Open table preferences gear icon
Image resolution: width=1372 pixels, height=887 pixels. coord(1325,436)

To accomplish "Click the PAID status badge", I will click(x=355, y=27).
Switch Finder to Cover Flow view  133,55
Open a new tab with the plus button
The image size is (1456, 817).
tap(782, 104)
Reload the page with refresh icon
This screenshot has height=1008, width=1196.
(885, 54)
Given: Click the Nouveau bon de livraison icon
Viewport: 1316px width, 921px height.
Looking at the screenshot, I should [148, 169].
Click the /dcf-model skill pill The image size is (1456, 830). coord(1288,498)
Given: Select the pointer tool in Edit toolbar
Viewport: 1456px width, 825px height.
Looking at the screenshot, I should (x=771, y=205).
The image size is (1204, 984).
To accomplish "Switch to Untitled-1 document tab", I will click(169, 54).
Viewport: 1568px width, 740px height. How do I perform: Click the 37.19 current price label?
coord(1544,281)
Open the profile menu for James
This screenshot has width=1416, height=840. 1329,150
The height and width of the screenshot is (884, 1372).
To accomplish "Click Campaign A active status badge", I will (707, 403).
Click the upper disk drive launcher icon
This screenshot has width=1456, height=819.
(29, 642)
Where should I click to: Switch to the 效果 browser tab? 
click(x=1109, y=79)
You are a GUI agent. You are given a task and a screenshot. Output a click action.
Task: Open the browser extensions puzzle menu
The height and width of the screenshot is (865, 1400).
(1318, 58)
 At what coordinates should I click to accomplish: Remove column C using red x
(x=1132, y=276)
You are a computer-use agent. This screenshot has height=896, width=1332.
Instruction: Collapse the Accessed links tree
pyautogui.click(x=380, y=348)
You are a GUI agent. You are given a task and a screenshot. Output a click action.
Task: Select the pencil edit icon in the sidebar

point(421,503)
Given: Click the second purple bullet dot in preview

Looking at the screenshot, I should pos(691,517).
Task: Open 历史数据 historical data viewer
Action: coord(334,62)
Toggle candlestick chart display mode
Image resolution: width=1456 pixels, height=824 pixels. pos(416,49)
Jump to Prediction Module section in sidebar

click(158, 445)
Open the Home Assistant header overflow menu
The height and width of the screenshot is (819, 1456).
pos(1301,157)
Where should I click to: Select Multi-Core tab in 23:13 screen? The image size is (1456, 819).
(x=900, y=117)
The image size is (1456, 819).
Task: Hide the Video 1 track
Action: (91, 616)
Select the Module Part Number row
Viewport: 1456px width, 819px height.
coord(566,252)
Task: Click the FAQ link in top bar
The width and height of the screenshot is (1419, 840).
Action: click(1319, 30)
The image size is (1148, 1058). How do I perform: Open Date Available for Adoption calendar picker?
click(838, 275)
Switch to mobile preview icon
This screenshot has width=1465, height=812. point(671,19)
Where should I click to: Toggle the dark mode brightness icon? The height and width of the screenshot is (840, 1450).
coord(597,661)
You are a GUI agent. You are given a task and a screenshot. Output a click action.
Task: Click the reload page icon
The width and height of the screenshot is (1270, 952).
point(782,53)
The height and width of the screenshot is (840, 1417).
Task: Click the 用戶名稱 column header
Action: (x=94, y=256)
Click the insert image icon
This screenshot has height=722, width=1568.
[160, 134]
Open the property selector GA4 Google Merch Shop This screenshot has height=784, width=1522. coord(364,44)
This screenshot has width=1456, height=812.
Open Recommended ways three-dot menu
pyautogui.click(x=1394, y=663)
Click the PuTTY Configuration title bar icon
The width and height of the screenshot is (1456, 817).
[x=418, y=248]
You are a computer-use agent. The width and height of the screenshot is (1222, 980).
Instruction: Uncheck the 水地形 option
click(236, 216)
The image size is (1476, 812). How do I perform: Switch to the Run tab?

******************************

▸ Goal of the exercise
Every line above must be repeated exactly as it appears.

▸ Result for this exercise
Open table preferences gear icon
Image resolution: width=1372 pixels, height=887 pixels. coord(1325,436)

To accomplish "Click the PAID status badge", I will click(x=355, y=27).
Switch Finder to Cover Flow view  133,55
Open a new tab with the plus button
The image size is (1456, 817).
tap(782, 104)
Reload the page with refresh icon
This screenshot has height=1008, width=1196.
(885, 54)
Given: Click the Nouveau bon de livraison icon
Viewport: 1316px width, 921px height.
Looking at the screenshot, I should [148, 169].
Click the /dcf-model skill pill The image size is (1456, 830). coord(1288,498)
Given: Select the pointer tool in Edit toolbar
Viewport: 1456px width, 825px height.
Looking at the screenshot, I should (x=771, y=205).
The image size is (1204, 984).
To accomplish "Switch to Untitled-1 document tab", I will click(169, 54).
Viewport: 1568px width, 740px height. How do I perform: Click the 37.19 current price label?
coord(1544,281)
Open the profile menu for James
This screenshot has width=1416, height=840. 1329,150
The height and width of the screenshot is (884, 1372).
To accomplish "Click Campaign A active status badge", I will (707, 403).
Click the upper disk drive launcher icon
This screenshot has width=1456, height=819.
(29, 642)
Where should I click to: Switch to the 效果 browser tab? 
click(x=1109, y=79)
You are a GUI agent. You are given a task and a screenshot. Output a click action.
Task: Open the browser extensions puzzle menu
The height and width of the screenshot is (865, 1400).
(1318, 58)
 At what coordinates should I click to accomplish: Remove column C using red x
(x=1132, y=276)
You are a computer-use agent. This screenshot has height=896, width=1332.
Instruction: Collapse the Accessed links tree
pyautogui.click(x=380, y=348)
You are a GUI agent. You are given a task and a screenshot. Output a click action.
Task: Select the pencil edit icon in the sidebar

point(421,503)
Given: Click the second purple bullet dot in preview

Looking at the screenshot, I should pos(691,517).
Task: Open 历史数据 historical data viewer
Action: coord(334,62)
Toggle candlestick chart display mode
Image resolution: width=1456 pixels, height=824 pixels. pos(416,49)
Jump to Prediction Module section in sidebar

click(158, 445)
Open the Home Assistant header overflow menu
The height and width of the screenshot is (819, 1456).
pos(1301,157)
Where should I click to: Select Multi-Core tab in 23:13 screen? The image size is (1456, 819).
(x=900, y=117)
The image size is (1456, 819).
Task: Hide the Video 1 track
Action: (91, 616)
Select the Module Part Number row
Viewport: 1456px width, 819px height.
coord(566,252)
Task: Click the FAQ link in top bar
The width and height of the screenshot is (1419, 840).
Action: click(1319, 30)
The image size is (1148, 1058). How do I perform: Open Date Available for Adoption calendar picker?
click(838, 275)
Switch to mobile preview icon
This screenshot has width=1465, height=812. point(671,19)
Where should I click to: Toggle the dark mode brightness icon? The height and width of the screenshot is (840, 1450).
coord(597,661)
You are a GUI agent. You are given a task and a screenshot. Output a click action.
Task: Click the reload page icon
The width and height of the screenshot is (1270, 952).
point(782,53)
The height and width of the screenshot is (840, 1417).
Task: Click the 用戶名稱 column header
Action: (x=94, y=256)
Click the insert image icon
This screenshot has height=722, width=1568.
[160, 134]
Open the property selector GA4 Google Merch Shop This screenshot has height=784, width=1522. coord(364,44)
This screenshot has width=1456, height=812.
Open Recommended ways three-dot menu
pyautogui.click(x=1394, y=663)
Click the PuTTY Configuration title bar icon
The width and height of the screenshot is (1456, 817).
[x=418, y=248]
You are a computer-use agent. The width and height of the screenshot is (1222, 980).
Instruction: Uncheck the 水地形 option
click(236, 216)
The image size is (1476, 812). How do I perform: Switch to the Run tab?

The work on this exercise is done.